China Gas, a bigger rival of ENN, rejected the latest approach yesterday after turning down the consortium's repeated requests for 'a face-to-face meeting' over the past four months.
Joint managing director Eric Leung Wing-cheong told the South China Morning Post that unless the consortium sweetened the terms of the unsolicited offer he saw 'no necessity to meet'.
The consortium issued a public statement on Thursday night which requested the meeting and revealed its intention 'not to make any material changes to the existing employment of China Gas' some 20,000 employees if its takeover proceeds'.
Leung said the statement was 'addressing the wrong audience. The deal is for China Gas shareholders. It is a pre-conditional offer, and not yet a formal offer on the table.'
Stopping short of promising not to sack China Gas staff, the consortium aimed to allay fears of lay-offs. About 4,000 of the group's staff wrote a letter in February to the China Gas board opposing the deal.
The deal has remained at an impasse after the consortium unexpectedly floated an offer of HK$3.50 per share last December to buy out China Gas shares. Sinopec, the mainland's No 2 oil firm, already owns 4.8 per cent of China Gas.
ENN owns 55 per cent of the consortium and Sinopec the rest.
The clock is ticking, with May 15 the deadline for the consortium to meet a string of conditions for the pre-conditional offer before proceeding to launch a formal bid.
Although yesterday's closing stock price of China Gas, at HK$3.80, represented an 8.57 per cent premium to the offer price of HK$3.50, ENN chairman Wang Yusuo and Sinopec chairman Fu Chengyu earlier signalled that a sweeter offer was unlikely. They said the bid price, 25 per cent above China Gas' last traded price prior to the offer, already fully reflected its market value.
Leung, however, said the offer price undervalued China Gas, which has a portfolio of 151 gas projects across the border.
China Gas' extensive gas-distribution network has also attracted another suitor, Fortune Oil, a Hong Kong-controlled, London-listed gas supplier. Fortune Oil, which teamed up with China Gas' managing director, Liu Minghui, last December, has since accumulated about a 14 per cent stake in China Gas. Korean chaebol SK Group is the largest substantial shareholder, with a stake of about 15 per cent in China Gas.

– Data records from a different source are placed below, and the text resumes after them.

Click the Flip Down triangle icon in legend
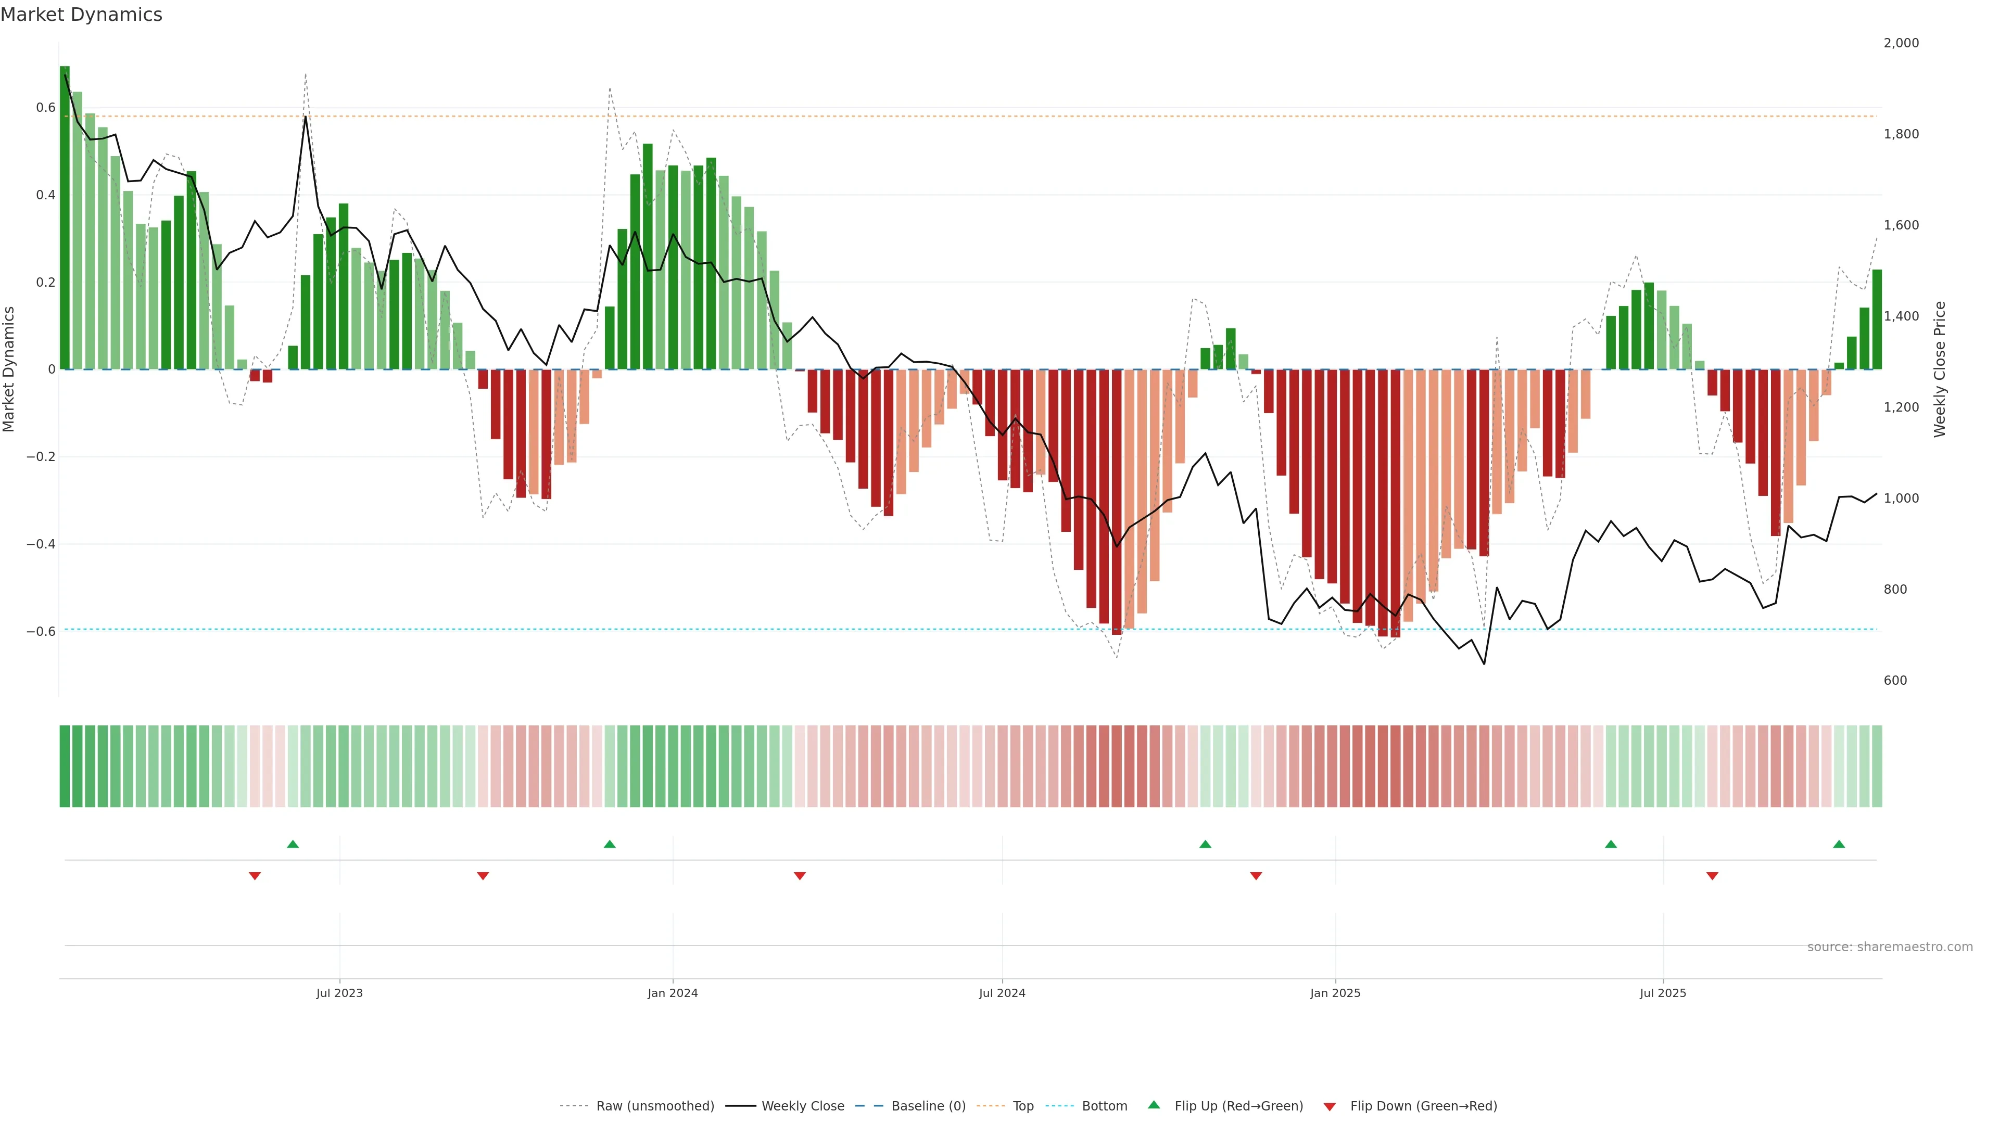This screenshot has height=1124, width=1999. tap(1329, 1106)
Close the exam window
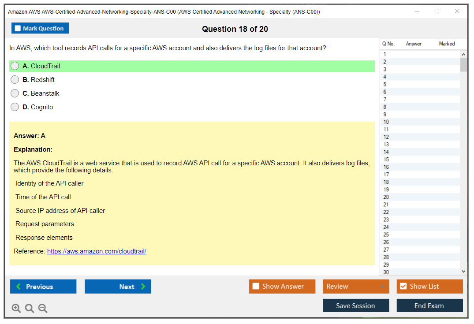 [457, 11]
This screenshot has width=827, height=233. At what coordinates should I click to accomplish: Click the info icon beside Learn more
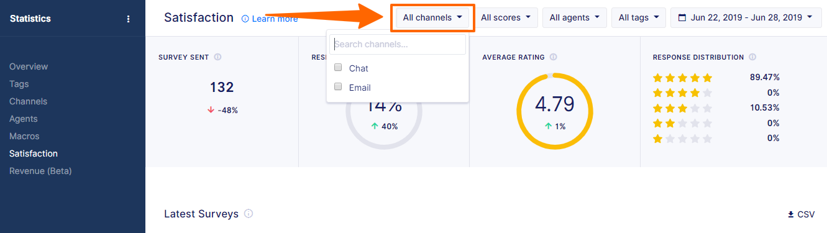[245, 19]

A UBS research report recently anticipated that the ENN-Sinopec bid would fail unless China Gas' substantial shareholders, who collectively hold 24.9 per cent of the firm, changed their mind and took up the offer. UBS pointed out that it was 'no longer possible' for the deal to succeed as the consortium had to obtain more than a 50 per cent acceptance of the bid while maintaining a public free float of 25 per cent.